The addition of necitumumab found to benefit patients with advanced squamous non-small-cell lung cancer.

Necitumumab added to gemcitabine and cisplatin chemotherapy was found to benefit patients with epidermal growth factor receptor (EGFR) with advanced squamous non-small-cell lung cancer, a recent study found.

The randomized phase 3 SQUIRE trial found that the addition of necitumumab to gemcitabine and cisplatin chemotherapy improved patient survival by 1.6 months, according to a study presented at the European Lung Cancer Conference 2016.

Included in the analysis were 982 patients with stage IV squamous non-small-cell lung cancer. Of these patients, 95% had EGFR expressing tumors and 5% had tumors with no EGFR protein.

Researchers found that the addition of necitumumab to gemcitabine and cisplatin chemotherapy improved the survival of patients with ECFR expressing tumors by 21%. Patients without the EGFR protein by 16% compared with chemotherapy in patients without the EFGR protein.
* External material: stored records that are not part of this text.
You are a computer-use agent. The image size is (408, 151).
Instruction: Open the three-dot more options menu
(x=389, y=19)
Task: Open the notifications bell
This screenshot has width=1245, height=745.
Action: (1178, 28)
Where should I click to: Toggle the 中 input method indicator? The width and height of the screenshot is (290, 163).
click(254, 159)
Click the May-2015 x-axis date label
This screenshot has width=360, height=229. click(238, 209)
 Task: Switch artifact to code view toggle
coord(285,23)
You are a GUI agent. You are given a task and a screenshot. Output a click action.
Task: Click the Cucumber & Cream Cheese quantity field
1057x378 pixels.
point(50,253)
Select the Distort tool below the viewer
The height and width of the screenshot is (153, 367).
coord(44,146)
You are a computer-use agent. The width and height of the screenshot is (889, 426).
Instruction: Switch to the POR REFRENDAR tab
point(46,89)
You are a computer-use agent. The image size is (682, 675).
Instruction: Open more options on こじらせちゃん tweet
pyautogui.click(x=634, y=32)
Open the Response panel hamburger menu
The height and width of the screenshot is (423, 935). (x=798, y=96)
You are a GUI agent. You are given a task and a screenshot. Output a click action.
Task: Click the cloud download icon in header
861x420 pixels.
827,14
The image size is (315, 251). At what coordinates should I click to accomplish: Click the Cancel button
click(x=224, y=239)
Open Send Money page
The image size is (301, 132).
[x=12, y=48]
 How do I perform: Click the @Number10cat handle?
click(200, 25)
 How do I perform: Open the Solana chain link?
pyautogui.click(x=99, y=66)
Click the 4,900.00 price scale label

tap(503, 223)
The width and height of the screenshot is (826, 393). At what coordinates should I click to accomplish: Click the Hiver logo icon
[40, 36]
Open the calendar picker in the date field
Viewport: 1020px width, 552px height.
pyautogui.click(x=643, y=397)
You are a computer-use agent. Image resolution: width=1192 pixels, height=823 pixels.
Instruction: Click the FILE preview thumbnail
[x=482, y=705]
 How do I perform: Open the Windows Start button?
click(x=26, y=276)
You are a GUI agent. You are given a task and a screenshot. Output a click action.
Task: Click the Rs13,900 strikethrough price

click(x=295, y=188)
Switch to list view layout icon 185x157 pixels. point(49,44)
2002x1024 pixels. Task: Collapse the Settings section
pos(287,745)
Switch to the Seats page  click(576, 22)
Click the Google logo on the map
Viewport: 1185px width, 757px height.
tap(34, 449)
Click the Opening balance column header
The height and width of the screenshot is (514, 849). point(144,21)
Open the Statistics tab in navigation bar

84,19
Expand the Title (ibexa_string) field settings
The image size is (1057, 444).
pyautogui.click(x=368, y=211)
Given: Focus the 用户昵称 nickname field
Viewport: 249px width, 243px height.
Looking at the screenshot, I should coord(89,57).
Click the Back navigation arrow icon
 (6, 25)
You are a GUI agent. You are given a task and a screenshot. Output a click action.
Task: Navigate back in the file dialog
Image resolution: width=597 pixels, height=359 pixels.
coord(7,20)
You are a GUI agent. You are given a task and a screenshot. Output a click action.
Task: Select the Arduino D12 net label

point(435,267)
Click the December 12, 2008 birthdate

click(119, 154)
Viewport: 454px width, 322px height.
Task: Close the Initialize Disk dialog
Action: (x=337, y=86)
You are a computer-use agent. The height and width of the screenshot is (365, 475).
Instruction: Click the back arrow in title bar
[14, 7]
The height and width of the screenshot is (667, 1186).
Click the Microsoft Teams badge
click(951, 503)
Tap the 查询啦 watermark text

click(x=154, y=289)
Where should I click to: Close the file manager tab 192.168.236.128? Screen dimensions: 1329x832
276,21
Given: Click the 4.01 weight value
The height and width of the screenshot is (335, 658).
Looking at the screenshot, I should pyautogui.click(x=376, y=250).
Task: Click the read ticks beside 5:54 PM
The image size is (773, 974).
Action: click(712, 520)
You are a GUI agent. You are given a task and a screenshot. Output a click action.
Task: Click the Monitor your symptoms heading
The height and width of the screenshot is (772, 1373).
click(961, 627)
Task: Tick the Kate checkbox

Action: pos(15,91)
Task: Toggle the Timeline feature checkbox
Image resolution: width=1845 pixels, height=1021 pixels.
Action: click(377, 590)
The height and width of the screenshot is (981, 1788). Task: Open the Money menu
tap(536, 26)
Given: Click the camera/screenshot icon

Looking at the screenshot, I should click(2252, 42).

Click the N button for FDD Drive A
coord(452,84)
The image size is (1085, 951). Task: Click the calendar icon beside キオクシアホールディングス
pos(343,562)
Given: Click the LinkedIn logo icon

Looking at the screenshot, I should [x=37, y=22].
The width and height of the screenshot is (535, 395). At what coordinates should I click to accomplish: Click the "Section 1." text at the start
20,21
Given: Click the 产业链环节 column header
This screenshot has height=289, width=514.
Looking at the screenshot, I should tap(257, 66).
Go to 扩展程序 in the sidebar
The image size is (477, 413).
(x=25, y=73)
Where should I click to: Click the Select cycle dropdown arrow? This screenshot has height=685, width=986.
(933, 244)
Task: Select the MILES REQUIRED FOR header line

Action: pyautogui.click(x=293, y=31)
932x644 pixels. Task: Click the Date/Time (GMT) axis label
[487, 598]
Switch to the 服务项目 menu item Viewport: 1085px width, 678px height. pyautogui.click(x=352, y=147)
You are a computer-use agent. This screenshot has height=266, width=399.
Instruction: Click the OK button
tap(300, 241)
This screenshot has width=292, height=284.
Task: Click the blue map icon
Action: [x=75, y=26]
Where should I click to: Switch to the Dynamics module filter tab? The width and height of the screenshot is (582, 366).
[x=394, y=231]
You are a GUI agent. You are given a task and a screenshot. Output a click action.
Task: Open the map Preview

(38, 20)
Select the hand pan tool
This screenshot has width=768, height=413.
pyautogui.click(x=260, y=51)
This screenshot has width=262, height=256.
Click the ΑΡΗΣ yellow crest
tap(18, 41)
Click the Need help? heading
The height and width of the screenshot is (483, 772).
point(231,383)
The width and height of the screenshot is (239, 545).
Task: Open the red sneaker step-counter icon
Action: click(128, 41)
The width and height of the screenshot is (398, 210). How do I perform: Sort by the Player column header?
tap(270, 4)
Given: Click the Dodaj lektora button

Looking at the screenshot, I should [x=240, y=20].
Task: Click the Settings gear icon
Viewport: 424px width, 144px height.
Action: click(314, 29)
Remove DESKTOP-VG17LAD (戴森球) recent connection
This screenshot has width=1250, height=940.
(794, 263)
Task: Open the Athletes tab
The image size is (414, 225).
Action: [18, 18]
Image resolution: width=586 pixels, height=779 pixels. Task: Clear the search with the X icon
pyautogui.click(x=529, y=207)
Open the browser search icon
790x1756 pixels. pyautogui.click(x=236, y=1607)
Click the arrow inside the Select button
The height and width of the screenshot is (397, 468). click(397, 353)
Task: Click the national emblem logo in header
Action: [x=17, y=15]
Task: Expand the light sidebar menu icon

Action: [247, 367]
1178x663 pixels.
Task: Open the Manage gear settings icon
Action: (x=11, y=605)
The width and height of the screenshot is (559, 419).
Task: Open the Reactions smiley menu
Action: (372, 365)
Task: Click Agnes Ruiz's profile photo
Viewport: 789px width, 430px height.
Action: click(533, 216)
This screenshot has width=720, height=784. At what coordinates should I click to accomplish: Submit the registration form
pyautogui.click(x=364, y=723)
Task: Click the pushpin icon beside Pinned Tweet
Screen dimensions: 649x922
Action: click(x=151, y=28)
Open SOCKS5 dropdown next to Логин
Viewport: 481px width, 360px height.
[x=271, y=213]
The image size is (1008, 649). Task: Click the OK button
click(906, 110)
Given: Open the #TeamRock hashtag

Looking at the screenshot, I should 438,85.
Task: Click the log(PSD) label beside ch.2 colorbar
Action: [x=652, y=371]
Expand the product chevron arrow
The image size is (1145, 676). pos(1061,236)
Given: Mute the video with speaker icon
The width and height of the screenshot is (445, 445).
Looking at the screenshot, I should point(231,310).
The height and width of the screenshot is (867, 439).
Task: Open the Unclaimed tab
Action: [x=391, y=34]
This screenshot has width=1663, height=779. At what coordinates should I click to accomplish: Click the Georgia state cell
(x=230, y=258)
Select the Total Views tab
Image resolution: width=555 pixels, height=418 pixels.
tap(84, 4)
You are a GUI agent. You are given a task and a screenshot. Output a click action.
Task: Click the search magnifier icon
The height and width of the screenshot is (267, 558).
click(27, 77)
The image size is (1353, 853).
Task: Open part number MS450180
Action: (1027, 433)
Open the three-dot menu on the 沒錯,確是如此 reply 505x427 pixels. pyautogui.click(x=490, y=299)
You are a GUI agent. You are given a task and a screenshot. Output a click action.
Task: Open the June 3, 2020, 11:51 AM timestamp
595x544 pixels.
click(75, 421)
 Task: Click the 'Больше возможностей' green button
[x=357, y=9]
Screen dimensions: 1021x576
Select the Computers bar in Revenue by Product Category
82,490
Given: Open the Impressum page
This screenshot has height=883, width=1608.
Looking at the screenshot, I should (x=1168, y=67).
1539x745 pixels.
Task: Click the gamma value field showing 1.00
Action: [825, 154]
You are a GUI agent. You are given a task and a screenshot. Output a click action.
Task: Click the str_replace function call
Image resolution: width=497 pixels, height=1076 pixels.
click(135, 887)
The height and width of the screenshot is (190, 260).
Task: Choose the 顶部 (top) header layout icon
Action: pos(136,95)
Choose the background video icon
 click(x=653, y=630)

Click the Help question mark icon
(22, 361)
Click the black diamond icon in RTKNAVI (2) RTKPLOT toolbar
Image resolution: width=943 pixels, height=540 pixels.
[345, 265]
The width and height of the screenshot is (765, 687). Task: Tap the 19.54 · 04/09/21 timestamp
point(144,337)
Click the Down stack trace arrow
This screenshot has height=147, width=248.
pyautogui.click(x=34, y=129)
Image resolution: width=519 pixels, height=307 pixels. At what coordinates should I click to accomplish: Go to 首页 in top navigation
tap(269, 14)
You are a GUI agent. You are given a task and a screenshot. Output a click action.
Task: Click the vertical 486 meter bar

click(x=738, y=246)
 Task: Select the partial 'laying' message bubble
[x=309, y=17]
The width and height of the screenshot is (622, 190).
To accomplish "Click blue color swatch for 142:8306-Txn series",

"Necitumumab is targeted at EGFR so it makes sense that the drug is active in patients with the receptor. Our analysis showed that the drug had no effect when the receptor was absent, presumably because there was no target to bind to,” said Luis Paz-Ares, MD, PhD, lead author of the study. “We cannot make robust conclusions because the subgroup of patients with negative EGFR was very small, but the hypothesis generated here is that those tumors do not respond well to necitumumab."

The European Medicines Agency approved necitumumad for patients with EGFR expressing tumors, but the FDA did not deem this study’s findings sufficient enough to do the same.

"Our results need to be interpreted with caution. A confirmatory study in patients with EGFR negative tumors is needed to assess whether they are good candidates for necitumumab or not,” Dr. Paz-Ares said.

More research is needed to determine the efficacy of necitumumab in a larger population, the researchers concluded.

"Information on outcome of patients with cut-off levels higher than in the current analysis would be of interest,” said Robert Pirker, MD, program director for lung cancer at Vienna General Hospital in Vienna, Austria, not involved in the study. “We also need to know the effect of necitumumab according to both percentages of positive cells and their staining intensity. This could be combined with fluorescence in situ hybridisation (FISH) analysis to detect gene amplification. This could give us a clearer picture of which patients benefit most from necitumumab."